During the 2012 Intellectual Property and Innovation Summit, held in Brussels last 10th September, the European Commissioner for Digital Agenda, Neelie Kroes, strongly underlined, during her speech, the need of a modernization of the Copyright Directive. That Directive was adopted in 2001. The Commission proposals it was based on date back to 1998. But, during this last 15 years, the sector underwent enormous changes. Let’s remind that a social network like Facebook (in 1998 Zuckerberg was fourteen, today almost 1 billion people around the world use Facebook) or YouTube (today, 1 hour video is uploaded every seconds), at the end of last Century, didn’t exist. And the same was for the music sector. At the end of the Ninetyes, music was listened on the radio or cd; today the phisical support is going to disappear thanks to innovation:
streaming and downloading. Kroes, concluded her speech encouraging to act: “Let’s
act right now: for artists, consumers, for our economy.
Meanwhile in the Usa, it seems to be ready what is defined “The Us Hadopi”. The measure is based on 6 strikes and aims to punish the illegal downloading and file sharing. Jill Lesser, head of the new “Center for Copyright Information” wants to underline that this measure will be useful only for educative purposes and so is very different from the French law Hadopi. At the moment is really difficult make a comment because it seems quite impossible have more information. The (declared) aim is to let young people understand the risks of the illegal downloading. But, obviously, there will be punishments for the violators, established by the different operators.
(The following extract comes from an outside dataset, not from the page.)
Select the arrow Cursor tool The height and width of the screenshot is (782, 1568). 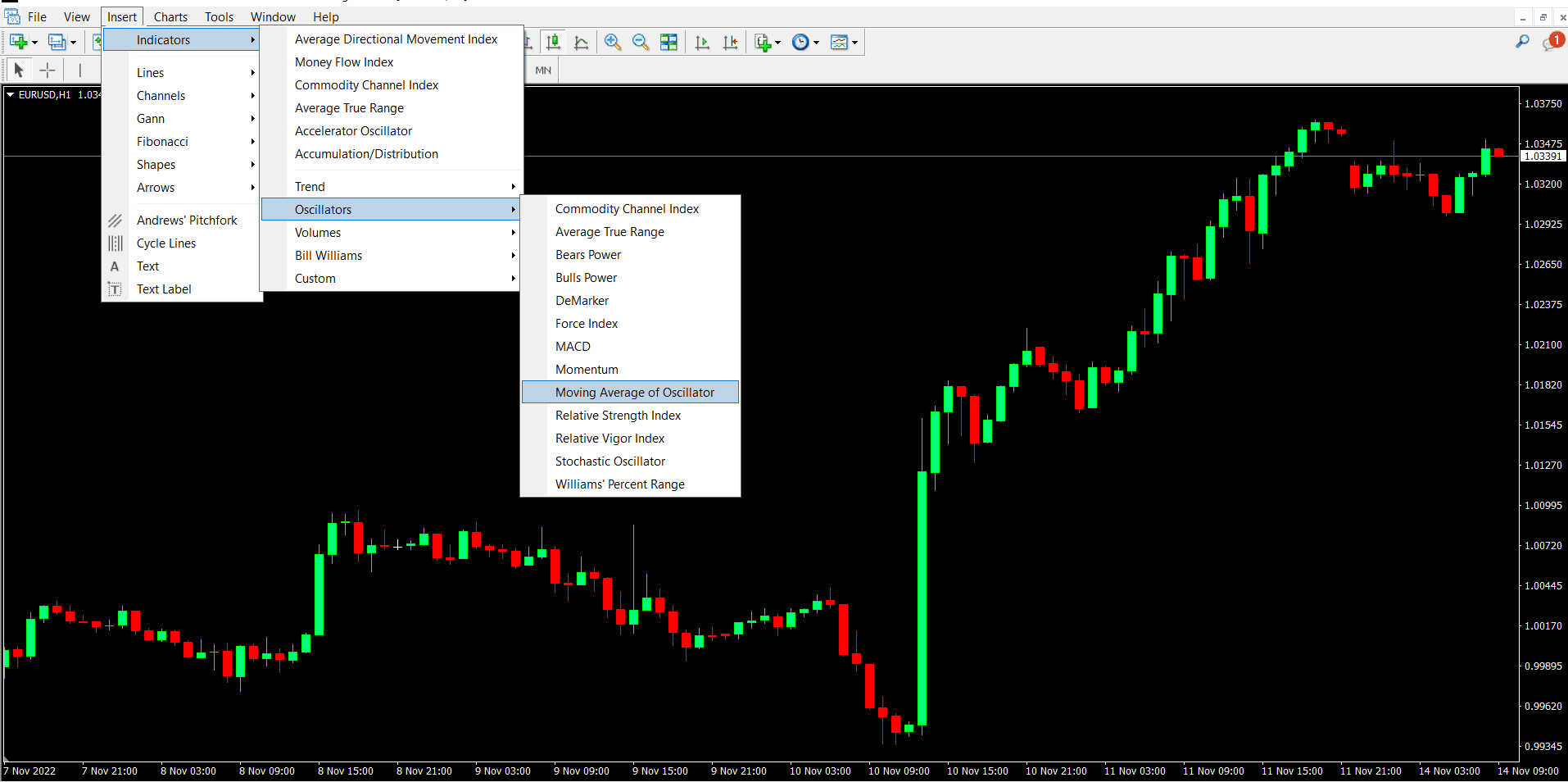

Back to Europe, the French Hadopi is still very discussed. When François Hollande
was elected as new French President, the Hadopi started to weaver. And the future of the “Haute Autorité” seems to be uncertain. But the controversy aroused again the day after the first sentence: 150 euros as punishment for a 40 years man accused of illegal music downloading. “What is the sense of a so expensive bureaucratic machine (11 million euros a year) if the results are so “weak”? is the question posed by the French Ministry of Culture, Aurelie Filippetti.